> **JOB**: Reproduce the lines from the first one through the line containing "(708, 245).", switching "Identify the location of" to "Find the position of" and keeping everything else the same.

> **GIVEN ENTRIES**:
# # #

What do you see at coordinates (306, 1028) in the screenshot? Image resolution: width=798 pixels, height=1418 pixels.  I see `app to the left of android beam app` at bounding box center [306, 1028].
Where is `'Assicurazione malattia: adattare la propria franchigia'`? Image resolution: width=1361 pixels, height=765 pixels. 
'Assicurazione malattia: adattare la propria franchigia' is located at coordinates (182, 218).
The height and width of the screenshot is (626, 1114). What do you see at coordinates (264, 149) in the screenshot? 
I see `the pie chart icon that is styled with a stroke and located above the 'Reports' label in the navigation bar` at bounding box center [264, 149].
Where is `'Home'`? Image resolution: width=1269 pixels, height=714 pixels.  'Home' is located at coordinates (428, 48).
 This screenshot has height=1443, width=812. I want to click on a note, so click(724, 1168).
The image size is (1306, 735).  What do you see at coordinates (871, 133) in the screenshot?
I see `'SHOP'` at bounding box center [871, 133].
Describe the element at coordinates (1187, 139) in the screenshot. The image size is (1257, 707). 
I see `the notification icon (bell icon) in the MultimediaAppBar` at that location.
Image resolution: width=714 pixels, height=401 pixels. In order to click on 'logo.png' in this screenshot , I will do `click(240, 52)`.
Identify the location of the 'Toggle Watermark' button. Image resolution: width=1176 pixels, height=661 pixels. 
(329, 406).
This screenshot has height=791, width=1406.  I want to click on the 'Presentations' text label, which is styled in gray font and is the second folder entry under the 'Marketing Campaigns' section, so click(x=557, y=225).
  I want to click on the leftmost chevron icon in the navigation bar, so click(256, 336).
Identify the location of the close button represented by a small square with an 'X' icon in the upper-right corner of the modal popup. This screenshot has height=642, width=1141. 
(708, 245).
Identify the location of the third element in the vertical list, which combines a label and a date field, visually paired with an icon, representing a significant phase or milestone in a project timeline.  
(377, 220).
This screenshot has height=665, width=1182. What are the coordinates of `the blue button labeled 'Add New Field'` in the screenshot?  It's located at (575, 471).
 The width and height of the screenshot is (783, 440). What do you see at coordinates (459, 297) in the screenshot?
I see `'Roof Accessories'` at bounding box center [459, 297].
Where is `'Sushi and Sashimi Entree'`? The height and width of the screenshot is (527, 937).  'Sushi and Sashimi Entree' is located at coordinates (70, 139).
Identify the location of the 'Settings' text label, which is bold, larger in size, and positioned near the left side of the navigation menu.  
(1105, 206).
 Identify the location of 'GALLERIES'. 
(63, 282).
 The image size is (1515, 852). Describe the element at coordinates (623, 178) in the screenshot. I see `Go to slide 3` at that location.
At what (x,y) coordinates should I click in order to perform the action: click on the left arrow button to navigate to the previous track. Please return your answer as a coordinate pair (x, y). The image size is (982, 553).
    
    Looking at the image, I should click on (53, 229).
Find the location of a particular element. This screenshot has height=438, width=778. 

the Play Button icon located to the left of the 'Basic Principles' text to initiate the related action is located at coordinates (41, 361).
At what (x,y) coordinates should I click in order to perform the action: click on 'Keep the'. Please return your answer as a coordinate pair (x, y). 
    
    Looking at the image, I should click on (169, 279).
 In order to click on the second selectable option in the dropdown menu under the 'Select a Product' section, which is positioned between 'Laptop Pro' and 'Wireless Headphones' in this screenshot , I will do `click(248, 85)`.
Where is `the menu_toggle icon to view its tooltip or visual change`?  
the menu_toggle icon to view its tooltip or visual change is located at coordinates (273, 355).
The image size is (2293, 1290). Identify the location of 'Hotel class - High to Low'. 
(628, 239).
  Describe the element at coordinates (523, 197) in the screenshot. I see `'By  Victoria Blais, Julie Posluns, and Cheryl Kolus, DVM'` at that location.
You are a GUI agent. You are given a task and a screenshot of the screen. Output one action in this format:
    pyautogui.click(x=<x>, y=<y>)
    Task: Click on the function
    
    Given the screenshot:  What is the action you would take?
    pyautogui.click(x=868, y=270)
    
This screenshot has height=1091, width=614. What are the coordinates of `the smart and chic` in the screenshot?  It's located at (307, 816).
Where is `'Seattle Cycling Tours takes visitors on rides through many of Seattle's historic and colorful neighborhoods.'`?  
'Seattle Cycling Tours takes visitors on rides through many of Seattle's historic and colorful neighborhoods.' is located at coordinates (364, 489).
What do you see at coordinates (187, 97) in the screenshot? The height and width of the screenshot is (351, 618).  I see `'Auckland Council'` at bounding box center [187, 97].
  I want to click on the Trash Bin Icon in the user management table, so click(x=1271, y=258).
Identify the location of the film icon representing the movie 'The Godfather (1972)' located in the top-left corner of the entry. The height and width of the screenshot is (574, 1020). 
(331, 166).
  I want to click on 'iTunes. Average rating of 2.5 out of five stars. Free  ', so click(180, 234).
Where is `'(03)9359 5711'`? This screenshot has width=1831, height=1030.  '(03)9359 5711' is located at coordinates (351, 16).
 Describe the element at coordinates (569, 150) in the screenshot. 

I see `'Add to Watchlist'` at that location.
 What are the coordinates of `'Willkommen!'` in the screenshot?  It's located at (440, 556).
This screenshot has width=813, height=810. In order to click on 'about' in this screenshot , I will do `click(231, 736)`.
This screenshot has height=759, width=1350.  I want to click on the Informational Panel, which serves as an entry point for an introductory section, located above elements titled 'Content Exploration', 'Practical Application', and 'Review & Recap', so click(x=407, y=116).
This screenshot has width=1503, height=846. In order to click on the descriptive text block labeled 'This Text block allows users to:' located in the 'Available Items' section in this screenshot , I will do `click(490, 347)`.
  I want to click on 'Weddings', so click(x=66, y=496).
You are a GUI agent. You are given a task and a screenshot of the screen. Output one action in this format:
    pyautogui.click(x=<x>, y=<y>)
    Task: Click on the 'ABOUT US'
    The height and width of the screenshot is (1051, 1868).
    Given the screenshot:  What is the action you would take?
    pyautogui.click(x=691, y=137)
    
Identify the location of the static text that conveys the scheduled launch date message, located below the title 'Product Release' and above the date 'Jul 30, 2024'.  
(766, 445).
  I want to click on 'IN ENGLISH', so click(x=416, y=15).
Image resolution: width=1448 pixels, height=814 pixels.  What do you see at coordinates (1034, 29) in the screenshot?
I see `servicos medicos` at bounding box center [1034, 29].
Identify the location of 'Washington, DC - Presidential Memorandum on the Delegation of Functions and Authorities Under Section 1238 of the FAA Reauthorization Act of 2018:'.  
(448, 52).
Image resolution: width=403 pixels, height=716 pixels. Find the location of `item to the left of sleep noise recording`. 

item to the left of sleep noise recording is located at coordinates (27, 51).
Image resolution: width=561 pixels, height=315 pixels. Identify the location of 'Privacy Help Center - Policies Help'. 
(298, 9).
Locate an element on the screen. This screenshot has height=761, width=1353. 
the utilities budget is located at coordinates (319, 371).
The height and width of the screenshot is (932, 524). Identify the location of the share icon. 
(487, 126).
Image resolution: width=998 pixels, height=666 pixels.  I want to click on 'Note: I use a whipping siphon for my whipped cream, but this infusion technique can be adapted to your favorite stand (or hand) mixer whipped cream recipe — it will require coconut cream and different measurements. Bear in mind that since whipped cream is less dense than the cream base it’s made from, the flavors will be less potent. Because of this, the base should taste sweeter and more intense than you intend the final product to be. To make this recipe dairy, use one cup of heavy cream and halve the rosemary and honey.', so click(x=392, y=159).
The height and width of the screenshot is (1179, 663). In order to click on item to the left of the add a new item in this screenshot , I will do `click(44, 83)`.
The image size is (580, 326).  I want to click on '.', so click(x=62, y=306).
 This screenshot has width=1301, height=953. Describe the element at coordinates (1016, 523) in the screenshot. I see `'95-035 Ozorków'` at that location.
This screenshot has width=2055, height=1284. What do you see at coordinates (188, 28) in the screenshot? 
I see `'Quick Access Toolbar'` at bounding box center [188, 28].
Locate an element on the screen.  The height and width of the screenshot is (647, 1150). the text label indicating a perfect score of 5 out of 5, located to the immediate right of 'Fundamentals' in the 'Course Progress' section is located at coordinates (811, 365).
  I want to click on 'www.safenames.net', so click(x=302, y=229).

# # #

> **THE REPLY**:
What do you see at coordinates (306, 1028) in the screenshot? Image resolution: width=798 pixels, height=1418 pixels.  I see `app to the left of android beam app` at bounding box center [306, 1028].
Where is `'Assicurazione malattia: adattare la propria franchigia'`? Image resolution: width=1361 pixels, height=765 pixels. 
'Assicurazione malattia: adattare la propria franchigia' is located at coordinates (182, 218).
The height and width of the screenshot is (626, 1114). What do you see at coordinates (264, 149) in the screenshot? 
I see `the pie chart icon that is styled with a stroke and located above the 'Reports' label in the navigation bar` at bounding box center [264, 149].
Where is `'Home'`? Image resolution: width=1269 pixels, height=714 pixels.  'Home' is located at coordinates (428, 48).
 This screenshot has height=1443, width=812. I want to click on a note, so click(724, 1168).
The image size is (1306, 735).  What do you see at coordinates (871, 133) in the screenshot?
I see `'SHOP'` at bounding box center [871, 133].
Describe the element at coordinates (1187, 139) in the screenshot. The image size is (1257, 707). 
I see `the notification icon (bell icon) in the MultimediaAppBar` at that location.
Image resolution: width=714 pixels, height=401 pixels. In order to click on 'logo.png' in this screenshot , I will do `click(240, 52)`.
Find the position of the 'Toggle Watermark' button. Image resolution: width=1176 pixels, height=661 pixels. 
(329, 406).
This screenshot has height=791, width=1406.  I want to click on the 'Presentations' text label, which is styled in gray font and is the second folder entry under the 'Marketing Campaigns' section, so click(x=557, y=225).
  I want to click on the leftmost chevron icon in the navigation bar, so click(256, 336).
Find the position of the close button represented by a small square with an 'X' icon in the upper-right corner of the modal popup. This screenshot has height=642, width=1141. 
(708, 245).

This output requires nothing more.